Soon afterwards Sanderson went to Rome, and then to France, finally moving Flanders because of French civil warfare. In 1570 he was enrolled at the English College, Douay. There he formed a close friendship with John Pits. He was ordained priest, and took the degree of D.D. in the University of Douay. On 2 April 1580 he arrived at Reims, in company with William Allen. He became divinity professor in the English College there, and was appointed a canon of Cambrai Cathedral church.

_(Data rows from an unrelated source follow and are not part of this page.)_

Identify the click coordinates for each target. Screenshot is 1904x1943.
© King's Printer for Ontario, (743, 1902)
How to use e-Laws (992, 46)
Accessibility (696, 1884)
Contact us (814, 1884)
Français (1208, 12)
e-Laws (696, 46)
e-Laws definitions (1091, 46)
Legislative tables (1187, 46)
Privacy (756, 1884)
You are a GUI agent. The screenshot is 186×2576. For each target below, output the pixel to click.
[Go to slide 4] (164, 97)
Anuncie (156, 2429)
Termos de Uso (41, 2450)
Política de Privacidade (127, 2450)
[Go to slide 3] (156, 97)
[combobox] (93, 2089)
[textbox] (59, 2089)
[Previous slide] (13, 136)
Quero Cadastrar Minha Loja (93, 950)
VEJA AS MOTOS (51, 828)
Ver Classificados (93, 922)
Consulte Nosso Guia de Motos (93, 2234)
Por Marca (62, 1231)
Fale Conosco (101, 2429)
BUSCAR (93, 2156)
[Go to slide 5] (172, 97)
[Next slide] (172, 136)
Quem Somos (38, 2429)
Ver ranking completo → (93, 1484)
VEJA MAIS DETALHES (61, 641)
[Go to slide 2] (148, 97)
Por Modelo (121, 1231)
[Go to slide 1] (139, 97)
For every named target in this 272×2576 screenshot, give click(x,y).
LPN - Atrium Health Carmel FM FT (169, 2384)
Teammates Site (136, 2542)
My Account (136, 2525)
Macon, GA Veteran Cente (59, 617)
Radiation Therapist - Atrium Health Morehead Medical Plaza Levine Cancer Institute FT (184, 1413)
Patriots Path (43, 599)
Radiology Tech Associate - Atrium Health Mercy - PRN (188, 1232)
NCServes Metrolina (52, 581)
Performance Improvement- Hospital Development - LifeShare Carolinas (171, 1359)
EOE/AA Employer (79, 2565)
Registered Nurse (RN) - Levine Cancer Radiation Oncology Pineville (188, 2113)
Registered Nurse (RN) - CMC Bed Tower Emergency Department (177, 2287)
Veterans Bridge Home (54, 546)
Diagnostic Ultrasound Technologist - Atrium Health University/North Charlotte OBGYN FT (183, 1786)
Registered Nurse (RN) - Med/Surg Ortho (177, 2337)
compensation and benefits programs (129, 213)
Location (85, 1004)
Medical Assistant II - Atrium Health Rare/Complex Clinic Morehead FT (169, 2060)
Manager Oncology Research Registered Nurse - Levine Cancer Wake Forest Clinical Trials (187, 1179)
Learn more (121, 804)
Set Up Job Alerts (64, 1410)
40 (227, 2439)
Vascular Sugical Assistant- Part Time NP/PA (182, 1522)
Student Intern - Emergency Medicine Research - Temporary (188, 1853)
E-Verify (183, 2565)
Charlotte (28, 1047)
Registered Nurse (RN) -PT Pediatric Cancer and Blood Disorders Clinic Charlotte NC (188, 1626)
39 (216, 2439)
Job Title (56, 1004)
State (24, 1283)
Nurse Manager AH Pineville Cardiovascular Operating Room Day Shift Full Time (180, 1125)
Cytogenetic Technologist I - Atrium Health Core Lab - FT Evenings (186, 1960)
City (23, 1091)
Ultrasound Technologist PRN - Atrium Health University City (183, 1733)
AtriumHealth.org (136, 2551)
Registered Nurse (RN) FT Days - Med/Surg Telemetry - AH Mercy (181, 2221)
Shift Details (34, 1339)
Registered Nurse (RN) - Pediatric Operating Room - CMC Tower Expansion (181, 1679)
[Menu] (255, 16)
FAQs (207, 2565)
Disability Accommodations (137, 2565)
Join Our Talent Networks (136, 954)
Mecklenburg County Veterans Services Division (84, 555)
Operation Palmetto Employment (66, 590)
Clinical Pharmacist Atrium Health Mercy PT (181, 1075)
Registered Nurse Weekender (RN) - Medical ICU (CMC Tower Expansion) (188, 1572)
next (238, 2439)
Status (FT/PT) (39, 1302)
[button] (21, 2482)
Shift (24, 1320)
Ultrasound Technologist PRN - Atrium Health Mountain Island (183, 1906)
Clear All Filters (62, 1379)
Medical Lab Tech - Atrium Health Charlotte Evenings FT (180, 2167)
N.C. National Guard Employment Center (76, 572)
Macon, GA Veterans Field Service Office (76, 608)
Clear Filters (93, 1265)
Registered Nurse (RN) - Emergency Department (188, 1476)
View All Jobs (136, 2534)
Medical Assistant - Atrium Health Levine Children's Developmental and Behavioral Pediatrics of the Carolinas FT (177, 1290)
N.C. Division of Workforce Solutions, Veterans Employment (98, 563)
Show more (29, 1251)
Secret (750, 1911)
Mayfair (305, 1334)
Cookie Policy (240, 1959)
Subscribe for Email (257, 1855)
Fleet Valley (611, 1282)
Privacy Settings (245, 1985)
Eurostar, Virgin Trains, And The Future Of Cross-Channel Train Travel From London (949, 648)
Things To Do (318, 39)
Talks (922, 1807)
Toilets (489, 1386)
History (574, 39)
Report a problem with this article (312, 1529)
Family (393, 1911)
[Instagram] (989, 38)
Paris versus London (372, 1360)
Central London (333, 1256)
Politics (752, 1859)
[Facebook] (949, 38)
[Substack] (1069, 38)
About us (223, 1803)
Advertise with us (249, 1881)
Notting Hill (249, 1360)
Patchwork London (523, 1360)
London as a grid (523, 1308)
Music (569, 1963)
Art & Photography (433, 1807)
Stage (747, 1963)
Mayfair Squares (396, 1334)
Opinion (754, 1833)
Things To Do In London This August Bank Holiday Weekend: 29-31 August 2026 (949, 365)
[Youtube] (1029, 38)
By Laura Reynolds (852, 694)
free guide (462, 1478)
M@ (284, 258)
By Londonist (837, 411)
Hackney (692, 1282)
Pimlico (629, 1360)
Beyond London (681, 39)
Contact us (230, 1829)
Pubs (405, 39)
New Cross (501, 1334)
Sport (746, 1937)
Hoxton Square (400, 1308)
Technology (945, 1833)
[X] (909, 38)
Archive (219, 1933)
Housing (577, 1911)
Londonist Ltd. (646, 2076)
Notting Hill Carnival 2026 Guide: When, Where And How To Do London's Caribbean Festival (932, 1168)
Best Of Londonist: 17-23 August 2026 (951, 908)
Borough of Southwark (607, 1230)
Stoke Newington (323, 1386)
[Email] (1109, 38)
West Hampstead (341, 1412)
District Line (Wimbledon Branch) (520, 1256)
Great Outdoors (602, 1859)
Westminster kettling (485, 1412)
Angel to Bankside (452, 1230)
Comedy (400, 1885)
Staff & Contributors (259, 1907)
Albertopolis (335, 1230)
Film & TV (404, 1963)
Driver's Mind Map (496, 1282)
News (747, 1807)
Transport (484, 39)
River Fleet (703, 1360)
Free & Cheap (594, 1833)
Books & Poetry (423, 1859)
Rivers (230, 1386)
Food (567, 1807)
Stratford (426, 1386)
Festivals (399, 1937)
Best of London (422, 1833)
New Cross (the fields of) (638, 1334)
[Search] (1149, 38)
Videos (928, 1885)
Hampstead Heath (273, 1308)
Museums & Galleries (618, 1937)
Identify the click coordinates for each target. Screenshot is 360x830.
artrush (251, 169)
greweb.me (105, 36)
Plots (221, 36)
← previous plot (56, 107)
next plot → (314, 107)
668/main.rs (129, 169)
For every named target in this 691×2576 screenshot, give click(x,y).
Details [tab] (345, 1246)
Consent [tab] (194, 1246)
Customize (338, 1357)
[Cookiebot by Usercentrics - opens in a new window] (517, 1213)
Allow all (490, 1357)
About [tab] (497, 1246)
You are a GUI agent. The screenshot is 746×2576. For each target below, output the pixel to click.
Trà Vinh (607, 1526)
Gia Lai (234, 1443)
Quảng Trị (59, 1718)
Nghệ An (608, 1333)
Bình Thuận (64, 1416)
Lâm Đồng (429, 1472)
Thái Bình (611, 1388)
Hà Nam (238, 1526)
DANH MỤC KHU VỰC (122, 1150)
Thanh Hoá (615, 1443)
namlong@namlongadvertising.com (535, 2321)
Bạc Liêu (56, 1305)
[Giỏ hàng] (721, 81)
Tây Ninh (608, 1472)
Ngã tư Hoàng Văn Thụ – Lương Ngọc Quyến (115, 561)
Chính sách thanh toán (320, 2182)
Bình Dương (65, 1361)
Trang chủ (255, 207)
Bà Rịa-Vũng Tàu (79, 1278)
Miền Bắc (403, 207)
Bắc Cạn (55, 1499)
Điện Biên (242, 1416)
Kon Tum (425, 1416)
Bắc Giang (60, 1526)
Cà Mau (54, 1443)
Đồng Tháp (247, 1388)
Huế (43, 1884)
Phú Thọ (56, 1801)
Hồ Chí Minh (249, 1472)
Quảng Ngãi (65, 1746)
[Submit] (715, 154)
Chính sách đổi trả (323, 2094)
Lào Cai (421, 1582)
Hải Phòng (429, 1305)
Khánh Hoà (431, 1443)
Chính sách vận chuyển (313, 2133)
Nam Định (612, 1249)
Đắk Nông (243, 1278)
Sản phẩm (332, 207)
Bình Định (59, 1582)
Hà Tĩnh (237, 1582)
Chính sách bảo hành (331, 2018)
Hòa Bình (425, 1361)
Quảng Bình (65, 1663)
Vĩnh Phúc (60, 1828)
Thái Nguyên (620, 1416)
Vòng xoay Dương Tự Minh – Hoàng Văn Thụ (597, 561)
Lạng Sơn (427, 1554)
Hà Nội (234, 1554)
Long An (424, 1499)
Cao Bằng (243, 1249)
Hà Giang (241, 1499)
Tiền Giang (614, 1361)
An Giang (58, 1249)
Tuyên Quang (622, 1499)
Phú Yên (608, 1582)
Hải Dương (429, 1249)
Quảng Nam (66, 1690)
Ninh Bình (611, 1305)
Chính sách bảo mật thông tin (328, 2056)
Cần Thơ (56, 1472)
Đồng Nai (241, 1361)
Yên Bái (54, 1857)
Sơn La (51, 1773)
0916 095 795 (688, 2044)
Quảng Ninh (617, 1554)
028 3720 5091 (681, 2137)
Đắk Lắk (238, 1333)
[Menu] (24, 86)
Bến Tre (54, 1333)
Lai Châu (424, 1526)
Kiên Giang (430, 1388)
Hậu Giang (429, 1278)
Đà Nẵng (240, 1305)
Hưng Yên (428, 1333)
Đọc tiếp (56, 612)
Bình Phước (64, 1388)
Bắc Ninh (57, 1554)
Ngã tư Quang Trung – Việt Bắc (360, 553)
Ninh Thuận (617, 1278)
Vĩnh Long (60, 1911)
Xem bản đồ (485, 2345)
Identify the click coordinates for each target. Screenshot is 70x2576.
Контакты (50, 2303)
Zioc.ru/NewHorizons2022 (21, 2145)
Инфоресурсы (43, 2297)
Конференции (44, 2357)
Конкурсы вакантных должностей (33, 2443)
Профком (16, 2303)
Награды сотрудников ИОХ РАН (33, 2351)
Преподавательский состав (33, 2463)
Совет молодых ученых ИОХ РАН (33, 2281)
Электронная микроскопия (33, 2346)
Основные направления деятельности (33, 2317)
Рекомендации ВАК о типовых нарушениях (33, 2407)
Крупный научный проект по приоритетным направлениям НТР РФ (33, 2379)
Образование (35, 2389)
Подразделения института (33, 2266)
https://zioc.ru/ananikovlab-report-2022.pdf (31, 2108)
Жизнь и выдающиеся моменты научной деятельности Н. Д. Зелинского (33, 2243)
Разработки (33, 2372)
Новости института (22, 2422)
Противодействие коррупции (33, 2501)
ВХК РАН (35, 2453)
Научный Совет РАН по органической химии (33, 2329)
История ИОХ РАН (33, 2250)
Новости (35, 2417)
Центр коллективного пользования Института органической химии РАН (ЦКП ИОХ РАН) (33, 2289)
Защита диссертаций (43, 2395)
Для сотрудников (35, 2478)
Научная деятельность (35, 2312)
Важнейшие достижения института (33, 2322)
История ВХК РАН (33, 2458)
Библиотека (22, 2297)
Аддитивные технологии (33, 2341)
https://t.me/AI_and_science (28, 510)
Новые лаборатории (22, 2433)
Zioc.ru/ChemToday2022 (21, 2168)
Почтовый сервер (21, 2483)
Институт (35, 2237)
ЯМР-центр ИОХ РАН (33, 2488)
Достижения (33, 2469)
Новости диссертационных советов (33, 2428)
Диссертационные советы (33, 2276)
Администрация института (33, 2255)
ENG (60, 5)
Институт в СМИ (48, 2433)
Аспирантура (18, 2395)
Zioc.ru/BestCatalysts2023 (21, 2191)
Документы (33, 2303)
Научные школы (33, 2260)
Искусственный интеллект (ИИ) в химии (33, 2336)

About 1591 he was at Mons.

Sanderson died at Cambrai on 18 August 1602; his remains were found under the site of the nave of Cambrai Cathedral in October 1822.

==Works==
Sanderson's major work was Institutionum Dialecticarum libri quatuor, Antwerp, 1589; also Oxford, 1594, 1602, 1609, dedicated to Cardinal Allen. The grant of the exclusive privilege of printing the work is dated 11 August 1583. Arnold Hatfield, a stationer of London, obtained in 1589 a license to reprint this book. This was a logic textbook that was popular in England, with the books of John Seton and Thomas Wilson forming a collection of introductory compendia on the subject.

The main points of Sanderson's commonplaces delivered in Trinity College Chapel are extant in manuscript (Parker MS. 106, p. 537). An account of his expulsion from Trinity College, including his Latin verses to Archbishop Parker (Parker MS. in Corpus Christi College Library, No. 106, p. 543), was published in Ralph Churton's Life of Alexander Nowell.

Other writings included Tabulae Vel Schema Catechisticum De Tota Theologica Morali, Lib. i (of which no copy seems to be extant) and De Omnibus S. Scripturae Locis Inter Pontificios Et Haereticos Controversis (incomplete manuscript).